As the demands for these items surged, retailers were forced to limit consumer purchases as panic buying began to take hold. JP Morgan reported increases in consumer spending on:
- Cleaning wipes: 100%
- Disinfectants: 100%
- Dishwasher detergents and kitchen cleaners: 50%
- Vitamins and supplements: 50%
Once the initial shock wore off, people realized that essentials were not running out, and panic buying subsided. By early 2021, consumer spending had shifted. Ecommerce received a boost and overall spending had returned to something more like pre-pandemic levels.
How did consumer spending change after initial lockdowns?
Although many of us were spending more time at home, we still wanted to be entertained. As the pandemic curbed leisure activities (travels, tourism, get-togethers), Netflix reported a surge in revenue of almost 25% in April-June 2020.
Computer software and gaming-related spending also increased. In the year ending 31 March 2021, Nintendo reported its most profitable ever year, with operating profits rising 82% year-on-year to ¥640bn ($5.9bn).
But entertainment didn’t just mean sitting around consuming media. Indeed, fears over what this was doing to our health resulted in many of us spending money on home fitness equipment. Fitness subscription services such as fixed-bike cycling challenges also boomed. The global market for connected gym equipment was estimated at $255.7m in 2020. This figure is predicted to rise to $1.5bn by 2027, boosted by the pandemic.
In contrast, many consumers even now remain nervous about going to the gym. Connection, a sense of the communal, is something we will reluctantly forego.

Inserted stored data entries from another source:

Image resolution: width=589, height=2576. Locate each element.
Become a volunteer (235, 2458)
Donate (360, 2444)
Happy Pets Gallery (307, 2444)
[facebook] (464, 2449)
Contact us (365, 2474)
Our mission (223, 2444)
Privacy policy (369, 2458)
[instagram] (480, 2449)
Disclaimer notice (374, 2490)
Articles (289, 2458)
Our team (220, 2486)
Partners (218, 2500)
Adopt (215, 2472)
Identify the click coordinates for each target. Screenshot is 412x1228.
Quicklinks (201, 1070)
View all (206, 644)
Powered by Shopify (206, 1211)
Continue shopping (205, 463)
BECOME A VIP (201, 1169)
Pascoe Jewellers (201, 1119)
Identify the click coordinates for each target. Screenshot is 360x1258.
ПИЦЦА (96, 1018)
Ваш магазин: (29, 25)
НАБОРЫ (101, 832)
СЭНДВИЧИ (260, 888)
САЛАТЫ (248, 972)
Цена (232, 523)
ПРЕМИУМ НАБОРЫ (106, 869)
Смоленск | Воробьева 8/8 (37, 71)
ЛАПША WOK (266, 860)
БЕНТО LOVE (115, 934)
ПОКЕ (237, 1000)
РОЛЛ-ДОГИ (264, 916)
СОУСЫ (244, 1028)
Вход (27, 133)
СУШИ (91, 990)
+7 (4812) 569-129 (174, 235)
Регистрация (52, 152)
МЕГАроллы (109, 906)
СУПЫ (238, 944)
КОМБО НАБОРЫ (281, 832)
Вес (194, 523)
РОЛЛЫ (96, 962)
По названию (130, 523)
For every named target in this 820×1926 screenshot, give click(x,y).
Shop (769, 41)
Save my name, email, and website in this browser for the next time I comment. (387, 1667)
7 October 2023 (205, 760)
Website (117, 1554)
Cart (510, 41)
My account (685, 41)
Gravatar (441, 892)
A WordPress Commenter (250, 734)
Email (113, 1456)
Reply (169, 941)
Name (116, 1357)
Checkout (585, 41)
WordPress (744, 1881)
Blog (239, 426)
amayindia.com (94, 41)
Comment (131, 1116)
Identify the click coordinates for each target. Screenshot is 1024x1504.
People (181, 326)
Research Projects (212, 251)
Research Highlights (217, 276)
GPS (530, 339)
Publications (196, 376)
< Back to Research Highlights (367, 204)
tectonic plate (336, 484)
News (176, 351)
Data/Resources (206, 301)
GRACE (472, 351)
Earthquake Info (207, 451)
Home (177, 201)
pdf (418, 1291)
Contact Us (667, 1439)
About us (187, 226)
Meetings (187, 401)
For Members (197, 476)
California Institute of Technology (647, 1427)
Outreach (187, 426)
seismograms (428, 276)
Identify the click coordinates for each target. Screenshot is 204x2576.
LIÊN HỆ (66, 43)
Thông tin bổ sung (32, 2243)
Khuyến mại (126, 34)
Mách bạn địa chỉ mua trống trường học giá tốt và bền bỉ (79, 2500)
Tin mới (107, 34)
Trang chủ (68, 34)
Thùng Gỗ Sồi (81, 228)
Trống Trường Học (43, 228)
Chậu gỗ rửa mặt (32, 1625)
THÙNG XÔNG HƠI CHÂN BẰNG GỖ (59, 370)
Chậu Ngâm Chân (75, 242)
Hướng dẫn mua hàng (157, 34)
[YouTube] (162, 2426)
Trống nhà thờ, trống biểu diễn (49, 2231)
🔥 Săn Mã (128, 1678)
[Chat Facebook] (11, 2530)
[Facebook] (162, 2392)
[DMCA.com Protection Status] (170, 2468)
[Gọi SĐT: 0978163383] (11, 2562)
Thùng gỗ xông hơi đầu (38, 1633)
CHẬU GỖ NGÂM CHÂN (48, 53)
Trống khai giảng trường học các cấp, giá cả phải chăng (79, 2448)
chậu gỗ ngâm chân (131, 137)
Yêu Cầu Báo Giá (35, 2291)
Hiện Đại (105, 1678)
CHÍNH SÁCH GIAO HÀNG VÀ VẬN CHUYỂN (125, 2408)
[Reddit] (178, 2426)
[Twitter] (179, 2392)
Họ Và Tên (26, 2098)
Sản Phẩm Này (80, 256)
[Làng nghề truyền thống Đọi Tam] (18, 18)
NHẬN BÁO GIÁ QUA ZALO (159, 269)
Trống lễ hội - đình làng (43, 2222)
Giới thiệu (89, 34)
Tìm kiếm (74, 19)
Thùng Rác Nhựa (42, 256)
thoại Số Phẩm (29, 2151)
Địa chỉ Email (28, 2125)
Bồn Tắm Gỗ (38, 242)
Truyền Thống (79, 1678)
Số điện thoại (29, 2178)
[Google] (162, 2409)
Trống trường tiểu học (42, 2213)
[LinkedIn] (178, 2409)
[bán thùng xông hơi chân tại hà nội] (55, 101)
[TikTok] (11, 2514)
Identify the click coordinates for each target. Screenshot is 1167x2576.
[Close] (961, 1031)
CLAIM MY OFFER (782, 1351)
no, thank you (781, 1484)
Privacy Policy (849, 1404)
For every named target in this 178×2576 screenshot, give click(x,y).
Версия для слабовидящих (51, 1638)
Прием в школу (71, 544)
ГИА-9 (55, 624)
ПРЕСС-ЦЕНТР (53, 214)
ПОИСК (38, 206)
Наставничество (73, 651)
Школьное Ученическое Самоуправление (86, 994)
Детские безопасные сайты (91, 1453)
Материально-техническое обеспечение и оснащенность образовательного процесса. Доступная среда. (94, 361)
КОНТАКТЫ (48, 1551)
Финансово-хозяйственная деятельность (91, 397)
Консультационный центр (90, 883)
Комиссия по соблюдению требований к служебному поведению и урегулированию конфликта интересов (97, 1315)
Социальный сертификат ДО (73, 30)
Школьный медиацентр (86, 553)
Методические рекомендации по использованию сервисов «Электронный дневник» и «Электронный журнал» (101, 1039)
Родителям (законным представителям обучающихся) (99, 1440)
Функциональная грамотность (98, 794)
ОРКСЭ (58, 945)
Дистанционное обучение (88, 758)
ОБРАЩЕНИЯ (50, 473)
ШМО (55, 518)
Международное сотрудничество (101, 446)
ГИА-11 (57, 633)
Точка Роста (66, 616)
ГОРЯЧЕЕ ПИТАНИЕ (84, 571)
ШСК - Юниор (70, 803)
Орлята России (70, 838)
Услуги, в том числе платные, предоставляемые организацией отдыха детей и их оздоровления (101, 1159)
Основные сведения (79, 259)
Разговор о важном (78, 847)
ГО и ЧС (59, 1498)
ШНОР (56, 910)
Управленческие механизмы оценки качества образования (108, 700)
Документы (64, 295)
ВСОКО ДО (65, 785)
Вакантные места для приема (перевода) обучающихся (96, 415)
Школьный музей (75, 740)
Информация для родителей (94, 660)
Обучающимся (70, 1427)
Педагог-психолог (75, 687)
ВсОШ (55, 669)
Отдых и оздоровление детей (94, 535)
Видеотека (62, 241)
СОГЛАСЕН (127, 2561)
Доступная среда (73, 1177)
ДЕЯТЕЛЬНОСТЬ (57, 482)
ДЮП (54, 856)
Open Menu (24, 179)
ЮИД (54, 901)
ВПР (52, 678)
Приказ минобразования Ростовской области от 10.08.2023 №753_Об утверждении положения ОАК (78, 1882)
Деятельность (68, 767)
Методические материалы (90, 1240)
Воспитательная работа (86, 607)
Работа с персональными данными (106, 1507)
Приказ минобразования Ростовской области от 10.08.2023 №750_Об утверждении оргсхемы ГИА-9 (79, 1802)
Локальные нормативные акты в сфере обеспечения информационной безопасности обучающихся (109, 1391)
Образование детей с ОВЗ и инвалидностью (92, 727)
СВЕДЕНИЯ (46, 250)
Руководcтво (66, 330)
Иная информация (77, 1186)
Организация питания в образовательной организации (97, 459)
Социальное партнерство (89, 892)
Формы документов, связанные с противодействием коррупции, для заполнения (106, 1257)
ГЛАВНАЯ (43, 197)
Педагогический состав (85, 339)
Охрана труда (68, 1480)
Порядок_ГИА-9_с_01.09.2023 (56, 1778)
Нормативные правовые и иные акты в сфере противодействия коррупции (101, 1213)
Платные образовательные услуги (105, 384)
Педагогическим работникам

When will the services sector recover?
The pandemic continues to affect those sectors that rely on face-to-face contact most strongly. In October 2021, Bali, Indonesia reopened to visitors from China and 18 other countries, but two months later came a spate of news reports about how normally crowded beaches were still empty. The recent spread of a new Covid-19 variant, Omicron, has only added to the travel sector’s worries.
There are caveats here. With video conferencing and video-calls now a normal part of everyday life, it may be that business travel patterns have irrevocably changed – especially in a world where so many of us are concerned about the environmental impact of travel.
What lies ahead?
Taking all these changes in consumer behavior together, one idea recurs: the post-pandemic economy, when it finally emerges, can already be glimpsed and it will not be the same as the pre-pandemic economy.
While it’s likely, for example, that reports of the death of shopping in person are exaggerated, the shift to more ecommerce is real. The same is true of the shift to working from home. In early 2021, ONS research revealed that, of adults in the UK working from home, 85% wanted to use a ‘hybrid’ approach combining home-working and office-working in the future.
Seen in this context, a key task for brands in the years ahead will be to work out which changes in consumer behavior have been solely down to unique and time-specific circumstances and which will endure. To return to where we began, the pandemic has thus offered a chance to take a step back and to look beyond business as usual.
And when brands do this, they are far more likely to be able to react nimbly and offer consumers the goods and services they want via channels that suit them and when it suits them.